King Abdullah called for the continued support of UNRWA, the U.N. agency that assists millions of Palestinian refugees, among them the majority of Gaza’s 2 million residents.
The Jordanian king is a close U.S. ally and his nation has custodianship over the Al-Aqsa mosque compound in Jerusalem, a site holy to both Muslims and Jews, who refer to it as the Temple Mount. The area was the scene of violent confrontations between Israeli security forces and Palestinian worshippers during the last days of the Muslim fasting month of Ramadan in May.
Since 2008, more than 4,000 Palestinians have been killed in the conflicts, according to the U.N. While many were fighters for Hamas or other militant groups, more than half were civilians. On the Israeli side, the death toll from the four wars stands at 106, officials say.
UNITED NATIONS — The chair of Bosnia and Herzegovina’s presidency called upon the United Nations to uphold its commitment to human rights, citing ethnic inequality within his own country.
Željko Komšić is the Croat member of the western Balkan country’s presidency, which is shared between the country’s Croats, Bozniak Muslims and Serbs.
Komšić on Wednesday hailed bilateral and regional cooperation during the pandemic, saying neighbors provided aid before multilateral institutions did. But later in his speech, he spoke of neighbors’ intentions to annex parts of his country by fomenting ethnic tensions within.
Bosnia was the site of a bloody civil war in the 1990s that ended with the Dayton Peace Agreement. Komšić says the international agreement created complex institutions that make it difficult for the country to come to a political consensus that would allow it to move toward “a functioning state.”
He lambasted conditions that have created political, electoral and social inequality within his own country on ethnic and religious lines. In an address to the U.N. General Assembly on Tuesday, Croatia’s president also called for electoral reform in Bosnia, saying its Croats were marginalized.

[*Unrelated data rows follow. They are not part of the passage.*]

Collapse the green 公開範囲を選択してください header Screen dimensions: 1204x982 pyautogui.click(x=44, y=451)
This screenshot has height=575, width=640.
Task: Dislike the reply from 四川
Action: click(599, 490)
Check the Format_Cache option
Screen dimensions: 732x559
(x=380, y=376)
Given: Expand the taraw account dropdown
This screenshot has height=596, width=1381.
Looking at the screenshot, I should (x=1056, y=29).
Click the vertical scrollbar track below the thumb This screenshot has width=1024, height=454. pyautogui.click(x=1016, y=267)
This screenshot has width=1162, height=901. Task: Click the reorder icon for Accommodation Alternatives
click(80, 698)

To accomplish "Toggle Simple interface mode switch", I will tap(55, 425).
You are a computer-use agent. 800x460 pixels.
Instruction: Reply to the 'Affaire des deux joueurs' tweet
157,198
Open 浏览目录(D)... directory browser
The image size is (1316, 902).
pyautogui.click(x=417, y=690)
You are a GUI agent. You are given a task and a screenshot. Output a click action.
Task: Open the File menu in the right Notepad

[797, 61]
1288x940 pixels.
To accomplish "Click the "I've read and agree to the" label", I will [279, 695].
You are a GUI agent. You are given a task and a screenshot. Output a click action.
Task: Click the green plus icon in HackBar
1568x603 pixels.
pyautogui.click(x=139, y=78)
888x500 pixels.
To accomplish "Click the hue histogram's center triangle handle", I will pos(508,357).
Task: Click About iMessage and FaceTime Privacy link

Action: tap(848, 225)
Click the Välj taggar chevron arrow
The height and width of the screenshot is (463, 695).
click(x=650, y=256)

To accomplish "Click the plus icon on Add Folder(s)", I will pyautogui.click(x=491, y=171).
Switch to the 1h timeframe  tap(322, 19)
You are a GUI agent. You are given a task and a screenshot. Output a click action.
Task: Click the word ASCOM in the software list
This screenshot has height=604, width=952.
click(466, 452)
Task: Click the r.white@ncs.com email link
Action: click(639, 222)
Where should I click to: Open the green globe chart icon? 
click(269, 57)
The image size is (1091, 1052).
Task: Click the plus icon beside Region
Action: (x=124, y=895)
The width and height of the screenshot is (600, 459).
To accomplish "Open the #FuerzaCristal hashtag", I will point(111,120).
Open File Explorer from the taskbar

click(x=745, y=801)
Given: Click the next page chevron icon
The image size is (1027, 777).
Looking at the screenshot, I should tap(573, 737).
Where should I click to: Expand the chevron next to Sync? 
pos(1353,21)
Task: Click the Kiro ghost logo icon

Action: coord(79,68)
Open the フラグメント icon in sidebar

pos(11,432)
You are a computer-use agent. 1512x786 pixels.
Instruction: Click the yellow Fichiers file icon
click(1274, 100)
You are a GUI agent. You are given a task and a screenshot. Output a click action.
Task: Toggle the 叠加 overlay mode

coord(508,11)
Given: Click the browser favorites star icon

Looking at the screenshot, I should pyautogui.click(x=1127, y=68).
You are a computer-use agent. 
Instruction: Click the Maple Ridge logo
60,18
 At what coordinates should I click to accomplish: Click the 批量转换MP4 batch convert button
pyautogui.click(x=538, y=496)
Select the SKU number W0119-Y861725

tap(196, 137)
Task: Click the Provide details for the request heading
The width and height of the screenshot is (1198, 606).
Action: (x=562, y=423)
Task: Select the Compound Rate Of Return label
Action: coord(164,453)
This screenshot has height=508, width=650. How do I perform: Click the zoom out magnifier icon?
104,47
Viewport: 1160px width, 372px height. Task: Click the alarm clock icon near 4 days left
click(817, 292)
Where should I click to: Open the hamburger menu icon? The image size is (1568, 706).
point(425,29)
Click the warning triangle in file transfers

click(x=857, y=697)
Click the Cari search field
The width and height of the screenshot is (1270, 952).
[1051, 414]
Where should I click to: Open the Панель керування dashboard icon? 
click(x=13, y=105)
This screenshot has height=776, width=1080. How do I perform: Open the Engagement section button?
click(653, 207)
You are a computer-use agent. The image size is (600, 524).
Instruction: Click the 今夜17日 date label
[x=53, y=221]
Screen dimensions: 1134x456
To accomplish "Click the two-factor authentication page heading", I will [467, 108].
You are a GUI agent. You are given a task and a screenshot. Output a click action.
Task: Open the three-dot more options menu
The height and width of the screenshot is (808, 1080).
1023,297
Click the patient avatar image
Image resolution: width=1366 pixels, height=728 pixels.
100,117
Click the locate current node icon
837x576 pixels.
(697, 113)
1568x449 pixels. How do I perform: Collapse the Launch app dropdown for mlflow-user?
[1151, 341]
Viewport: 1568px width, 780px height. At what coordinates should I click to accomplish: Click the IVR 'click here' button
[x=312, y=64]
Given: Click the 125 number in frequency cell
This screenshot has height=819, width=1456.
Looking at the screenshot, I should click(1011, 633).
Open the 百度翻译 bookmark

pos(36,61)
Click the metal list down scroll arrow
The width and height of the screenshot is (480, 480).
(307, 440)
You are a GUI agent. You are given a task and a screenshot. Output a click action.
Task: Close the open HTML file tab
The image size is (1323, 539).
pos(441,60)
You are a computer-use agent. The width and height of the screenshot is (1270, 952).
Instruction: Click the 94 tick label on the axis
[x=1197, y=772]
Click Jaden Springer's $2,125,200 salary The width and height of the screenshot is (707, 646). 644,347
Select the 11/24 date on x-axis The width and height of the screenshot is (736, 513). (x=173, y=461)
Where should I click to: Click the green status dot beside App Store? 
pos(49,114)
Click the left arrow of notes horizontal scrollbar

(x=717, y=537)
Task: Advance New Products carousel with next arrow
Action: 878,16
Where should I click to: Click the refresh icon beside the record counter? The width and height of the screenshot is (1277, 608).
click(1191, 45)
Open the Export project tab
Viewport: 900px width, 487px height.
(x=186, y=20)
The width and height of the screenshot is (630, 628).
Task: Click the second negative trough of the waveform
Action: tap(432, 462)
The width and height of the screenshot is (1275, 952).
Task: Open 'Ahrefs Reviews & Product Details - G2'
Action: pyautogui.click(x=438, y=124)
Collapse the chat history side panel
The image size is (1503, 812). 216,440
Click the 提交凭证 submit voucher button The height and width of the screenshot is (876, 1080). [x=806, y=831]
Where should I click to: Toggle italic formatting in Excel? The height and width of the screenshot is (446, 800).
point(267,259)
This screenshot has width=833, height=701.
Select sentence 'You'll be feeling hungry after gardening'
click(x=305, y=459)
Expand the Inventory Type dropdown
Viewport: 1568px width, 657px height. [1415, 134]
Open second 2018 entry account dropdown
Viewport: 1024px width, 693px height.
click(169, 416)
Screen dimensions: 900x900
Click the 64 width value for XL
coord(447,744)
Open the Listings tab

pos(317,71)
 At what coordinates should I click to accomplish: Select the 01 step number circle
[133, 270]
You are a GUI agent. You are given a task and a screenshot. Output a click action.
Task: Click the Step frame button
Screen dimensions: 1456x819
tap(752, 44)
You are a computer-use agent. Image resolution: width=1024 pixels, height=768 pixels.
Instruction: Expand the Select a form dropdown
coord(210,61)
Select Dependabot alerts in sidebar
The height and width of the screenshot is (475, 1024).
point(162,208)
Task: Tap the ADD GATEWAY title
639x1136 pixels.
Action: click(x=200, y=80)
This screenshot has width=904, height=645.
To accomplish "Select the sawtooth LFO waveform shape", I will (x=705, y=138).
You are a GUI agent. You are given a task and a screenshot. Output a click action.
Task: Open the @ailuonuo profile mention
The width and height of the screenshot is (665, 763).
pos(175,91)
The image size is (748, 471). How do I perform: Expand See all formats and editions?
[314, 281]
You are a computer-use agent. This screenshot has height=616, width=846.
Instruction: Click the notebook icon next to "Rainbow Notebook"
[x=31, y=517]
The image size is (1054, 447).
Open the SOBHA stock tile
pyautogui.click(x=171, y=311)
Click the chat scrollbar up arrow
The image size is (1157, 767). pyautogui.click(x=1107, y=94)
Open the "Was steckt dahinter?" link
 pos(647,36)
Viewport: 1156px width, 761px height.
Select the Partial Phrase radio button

Komšić bemoaned population outflows, saying a substantial segment of the population, including those of working age and with young families, have left Bosnia for better business and human rights opportunities. At the same time, Bosnia has received economic migrants from elsewhere. He says this combination has created additional social problems.
UNITED NATIONS — After two decades in Afghanistan, the United States should do more to help the country’s refugees, Turkish President Recep Tayyip Erdogan said in remarks aired Wednesday.
Turkey hosts the world’s largest refugee population – some 4 million, mostly Syrians – and has warned that it cannot accept any more arrivals from Afghanistan.
“Right now, the U.S. is failing to meet its obligations. We have more than 300,000 Afghan refugees and we will no longer be able to afford to welcome any more Afghan refugees in Turkey,” Erdogan said in a preview of a CBS interview due to be broadcast Sunday.
“Of course, the U.S. should do a lot and should invest a lot because the U.S. has been there for the last 20 years but why, why? First, these questions should be answered by the U.S.”
Afghan refugees have been fleeing their country since last month, when the Taliban swept back into power as U.S. forces prepared to withdraw from the country at the end of August.
A day earlier, Erdogan used his speech to the UN General Assembly in New York to warn of a potential wave of refugees sparked by climate change. Turkey is experiencing growing discontent at the levels of migration since the start of the Syrian conflict a decade ago.
The government is in the process of bolstering security on its eastern border with Iran, including a wall, amid fears that the Taliban’s rule could drive refugees, many trying to reach Europe, to Turkey’s frontier.